Douze années déjà ! Le 20 février 2011 les masses populaires au Maroc, comme un peu partout dans le monde arabe, se sont soulevées contre un système archaïque, sclérosé et corrompu qui les opprime, le Makhzen. "Répartition des richesses", "démocratie", "dignité" etc. scandaient à l'unisson les manifestants. Ces cris collectifs jaillissaient des décennies d'esclavage social, d'humiliations et de frustrations.
Le grand mérite du Mouvement du 20 février résidait dans son existence même. Il a ravivé une lutte de classes que le pouvoir croyait révolue. Jamais l'histoire récente du Maroc n'avait connu une période aussi riche et aussi chargée de luttes populaires intenses même si le combat contre le Makhzen ne date pas du 20 février 2011.
Le Mouvement avait libéré la vitalité et la créativité des masses opprimées qui avaient fait preuve d'une grande maturité politique et organisationnelle. Dans la lutte, elles avaient aussi appris à relever la tête et à se dresser contre leur ennemi de classe. Les contestataires n'avaient plus peur d'exposer à la face du régime leurs revendications et leurs buts. Ces «damnés de la terre» savaient que le pouvoir ne lâcherait rien sans combat et sans sacrifices.
Des hommes et des femmes, poussés par les injustices et les humiliations insupportables, ont été jusqu'à mettre le feu à leur propre corps se transformant ainsi en torches humaines. Le souvenir de Mohamed Bouazizi est toujours vivant dans la mémoire collective et individuelle.
Face au Mouvement, se dressaient, en plus du Makhzen et son appareil répressif et médiatique, toute une kyrielle de partis politiques anciens et nouveaux, tous domestiqués par le Palais depuis longtemps : le Parti de l'Istiqlal (conservateur), l'Union Socialiste des Forces Populaires (social-démocrate), le Parti de la Justice et du Développement (islamiste), le Parti du Progrès et du Socialisme (ancien parti communiste) et un ensemble de partis créés de toutes pièces par le Makhzen au gré des élections qu'il fabrique régulièrement depuis l'indépendance politique du Maroc en 1956. Contrairement à la Tunisie de Ben Ali ou à l'Égypte de Moubarak qui ont éliminé ou poussé à la clandestinité les organisations politiques (en dehors des Frères Musulmans en Égypte), le régime marocain, lui, multiplie le nombre de partis qui servent ses intérêts, consolidant ainsi son hégémonie et sa domination de classe.
Le Mouvement a été également combattu par les Etats-Unis, la France et les monarchies pétrolières du Golfe. Le soutien de ces forces ennemies du progrès et de la démocratie au Makhzen est total.
En France par exemple, le Maroc était présenté comme un modèle à suivre. Les aspirations du peuple marocain à la démocratie et à la modernité ne pèsent pas lourd face aux intérêts économiques de la bourgeoisie française dans ce pays. Les médias bourgeois occidentaux, quasiment tous entre les mains d'industriels et de financiers, et Al Jazeera propriété du «grand démocrate», l'émir du Qatar, se taisaient lamentablement sur les manifestations pacifiques qui se déroulaient depuis plus d'un an non seulement au Maroc, mais aussi à Bahreïn, au Yémen, en Jordanie, en Arabie Saoudite etc.

### Informations fournies
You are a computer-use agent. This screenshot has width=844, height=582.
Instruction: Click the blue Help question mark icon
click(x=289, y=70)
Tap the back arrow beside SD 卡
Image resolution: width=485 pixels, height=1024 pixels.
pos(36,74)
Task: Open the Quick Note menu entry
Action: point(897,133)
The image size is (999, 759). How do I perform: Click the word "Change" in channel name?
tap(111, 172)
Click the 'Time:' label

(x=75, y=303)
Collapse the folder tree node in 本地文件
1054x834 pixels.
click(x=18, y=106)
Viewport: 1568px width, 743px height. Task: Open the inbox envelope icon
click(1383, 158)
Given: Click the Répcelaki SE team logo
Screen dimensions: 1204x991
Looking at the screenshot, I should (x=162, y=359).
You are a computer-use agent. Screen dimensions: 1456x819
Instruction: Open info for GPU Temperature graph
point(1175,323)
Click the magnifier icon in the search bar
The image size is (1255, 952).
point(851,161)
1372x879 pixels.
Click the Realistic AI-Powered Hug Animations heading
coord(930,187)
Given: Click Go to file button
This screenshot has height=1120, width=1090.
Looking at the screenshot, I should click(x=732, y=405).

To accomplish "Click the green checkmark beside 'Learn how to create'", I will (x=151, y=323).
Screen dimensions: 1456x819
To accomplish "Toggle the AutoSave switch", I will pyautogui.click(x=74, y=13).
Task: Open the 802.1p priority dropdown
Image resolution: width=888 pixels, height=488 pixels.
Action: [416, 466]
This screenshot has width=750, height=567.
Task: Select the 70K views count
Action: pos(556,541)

### Exercices
1. Selon le texte sur le Mouvement du 20 février, en quelle année le Maroc a-t-il obtenu son indépendance politique ?
2. Recopiez fidèlement le passage du texte sur le Mouvement du 20 février qui va de « Le Mouvement a été » jusqu'à « Arabie Saoudite etc. » inclus.
Les entrées n'ont aucun rapport avec le texte sur le Mouvement du 20 février.

### En réponse
1. En 1956.

2.
Le Mouvement a été également combattu par les Etats-Unis, la France et les monarchies pétrolières du Golfe. Le soutien de ces forces ennemies du progrès et de la démocratie au Makhzen est total.
En France par exemple, le Maroc était présenté comme un modèle à suivre. Les aspirations du peuple marocain à la démocratie et à la modernité ne pèsent pas lourd face aux intérêts économiques de la bourgeoisie française dans ce pays. Les médias bourgeois occidentaux, quasiment tous entre les mains d'industriels et de financiers, et Al Jazeera propriété du «grand démocrate», l'émir du Qatar, se taisaient lamentablement sur les manifestations pacifiques qui se déroulaient depuis plus d'un an non seulement au Maroc, mais aussi à Bahreïn, au Yémen, en Jordanie, en Arabie Saoudite etc.